• **STUDY TEXT**:
--------------------------------------------------

Mortality and Optimal Body Mass Index in a Sample of the US Population

Ramón A. Durazo-Arvizu, Daniel L. McGee, Richard S. Cooper, Youlian Liao and Amy Luke

Department of Preventive Medicine and Epidemiology, Stritch School of Medicine, Loyola University Maywood, IL

In this paper, the authors model the nonmonotonic relation between body mass index (BMI) (weight (kg)/height2 (m2)) and mortality in 13,242 black and white participants in the NHANES I Epidemiologic Follow-up Study in order to estimate the BMI at which minimum mortality occurs. The BMI of minimum mortality was 27.1 for black men (95% confidence interval (Cl) 24.8–29.4), 26.8 for black women (95% CI 24.7–28.9), 24.8 for white men (95% CI 23.8–25.9), and 24.3 for white women (95% Cl 23.3–25.4). Each confidence interval included the group average. Analyses conducted by smoking status and after exclusion of persons with baseline illness and persons who died during the first 4 years of follow-up led to virtually identical estimates. The authors determined the range of values over which risk of all-cause mortality would increase no more than 20% in comparison with the minimum. This interval was nine BMI units wide, and it included 70% of the population. These results were confirmed by parallel analyses using quantiles. The model used allowed the estimation of parameters in the BMI-mortality relation. The resulting empirical findings from each of four race/sex groups, which are representative of the US population, demonstrate a wide range of BMIs consistent with minimum mortality and do not suggest that the optimal BMI is at the lower end of the distribution for any subgroup. Am J Epidemiol 1998;147:739–49.

--------------------------------------------------

• **STUDY QUESTIONS**:
1: According to the BMI mortality study, at what BMI did minimum mortality occur for white women?
2: Name the race/sex groups analyzed in the BMI mortality study.
The rows come from a separate source and are unrelated to the BMI mortality study.

• **ENTRIES SUPPLIED**:
--------------------------------------------------

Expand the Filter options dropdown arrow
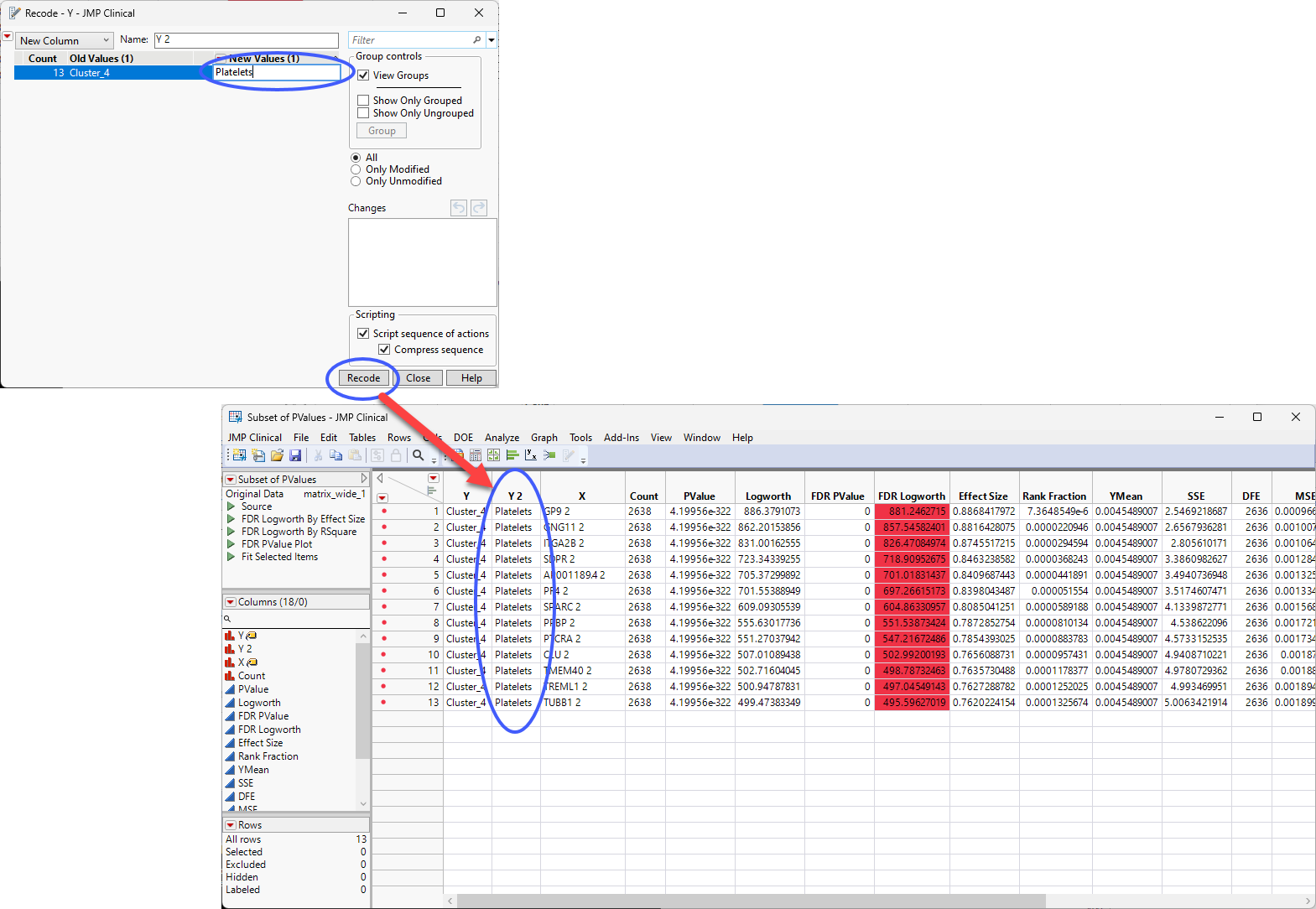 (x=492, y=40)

--------------------------------------------------

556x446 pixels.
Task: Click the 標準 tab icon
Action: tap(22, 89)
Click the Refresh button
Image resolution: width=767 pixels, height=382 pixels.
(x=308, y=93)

--------------------------------------------------

• **SOLUTIONS BY TASK**:
1: 24.3 (95% CI 23.3–25.4)

2: Black men, black women, white men, white women